Silent No More: Finding Your Voice After Loss

“How many kids do you have?” A question intended to find commonality and community. Yet for 500,000 women that question causes a tsunami of emotions. Feelings of anger & depression, loneliness & envy, invisibility & shock… all at the same time. 

Women who have experienced the tragedy of pregnancy and infant loss are on edge every single day. Whether their loss was 10 years ago or 10 days ago. There is a constant overthinking cycle going on in our heads. How do I answer when they ask me if I am a mom or how many kids I have? How do I tell a new employer I need time off every year around their birthday? What random memory is going to suck the joy out of me today? 
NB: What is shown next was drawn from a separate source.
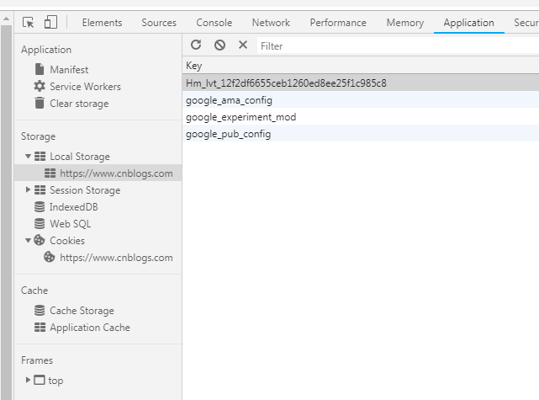The width and height of the screenshot is (539, 400).
Task: Expand the top frame node
Action: pos(29,381)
As a mom whose first ride in the car with her second son was leaving the funeral home to pick up his urn, I can tell you this invisible cycle changes us. It strips us of who we were, and the dreams we had, and literally silences us because we don’t have answers to all of society’s questions. 

If you are a woman experiencing loss, as a mother, or a different title in your life, find your voice and yourself again. 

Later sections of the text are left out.